- Element and text position data -
....

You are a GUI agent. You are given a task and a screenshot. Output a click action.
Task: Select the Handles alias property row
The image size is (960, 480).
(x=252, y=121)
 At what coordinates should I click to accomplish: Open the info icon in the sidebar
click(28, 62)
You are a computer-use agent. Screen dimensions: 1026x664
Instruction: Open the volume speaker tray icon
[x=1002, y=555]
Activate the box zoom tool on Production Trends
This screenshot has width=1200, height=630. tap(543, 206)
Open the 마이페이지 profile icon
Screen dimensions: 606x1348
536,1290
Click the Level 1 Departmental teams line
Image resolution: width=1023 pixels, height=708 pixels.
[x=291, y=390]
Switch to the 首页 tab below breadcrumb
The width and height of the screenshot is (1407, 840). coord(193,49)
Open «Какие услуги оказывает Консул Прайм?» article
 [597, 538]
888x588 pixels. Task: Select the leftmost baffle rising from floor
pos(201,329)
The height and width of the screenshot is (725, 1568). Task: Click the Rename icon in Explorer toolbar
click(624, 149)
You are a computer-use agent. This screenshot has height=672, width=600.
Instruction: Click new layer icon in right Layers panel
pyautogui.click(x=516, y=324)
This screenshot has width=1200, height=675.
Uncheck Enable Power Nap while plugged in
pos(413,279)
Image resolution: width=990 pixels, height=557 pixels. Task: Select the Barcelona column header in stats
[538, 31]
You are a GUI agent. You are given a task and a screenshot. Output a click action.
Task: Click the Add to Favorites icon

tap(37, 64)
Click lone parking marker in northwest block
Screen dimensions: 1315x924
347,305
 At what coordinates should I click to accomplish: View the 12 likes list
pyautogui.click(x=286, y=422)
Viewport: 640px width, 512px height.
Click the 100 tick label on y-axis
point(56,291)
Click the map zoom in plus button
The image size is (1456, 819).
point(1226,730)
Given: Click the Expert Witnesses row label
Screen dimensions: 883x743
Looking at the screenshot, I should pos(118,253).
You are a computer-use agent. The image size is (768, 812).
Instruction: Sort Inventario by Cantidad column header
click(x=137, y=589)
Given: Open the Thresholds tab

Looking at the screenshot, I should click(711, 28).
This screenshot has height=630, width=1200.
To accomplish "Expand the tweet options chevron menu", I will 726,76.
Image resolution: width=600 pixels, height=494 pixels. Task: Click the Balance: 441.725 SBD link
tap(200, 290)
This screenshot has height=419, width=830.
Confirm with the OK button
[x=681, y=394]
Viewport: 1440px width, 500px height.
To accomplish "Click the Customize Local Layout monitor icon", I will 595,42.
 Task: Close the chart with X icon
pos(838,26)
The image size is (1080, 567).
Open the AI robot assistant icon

....

- Problem description -
Rewrite the part that begins with the line containing "At what coordinates should I click to accomplish: Open" and ends with the line containing "[x=1002, y=555]" as a Markdown table with the columns Row and Line, omitting blank lines. Include only those lines.

- Expected answer -
| Row | Line |
|---|---|
| 1 |  At what coordinates should I click to accomplish: Open the info icon in the sidebar |
| 2 | click(28, 62) |
| 3 | You are a computer-use agent. Screen dimensions: 1026x664 |
| 4 | Instruction: Open the volume speaker tray icon |
| 5 | [x=1002, y=555] |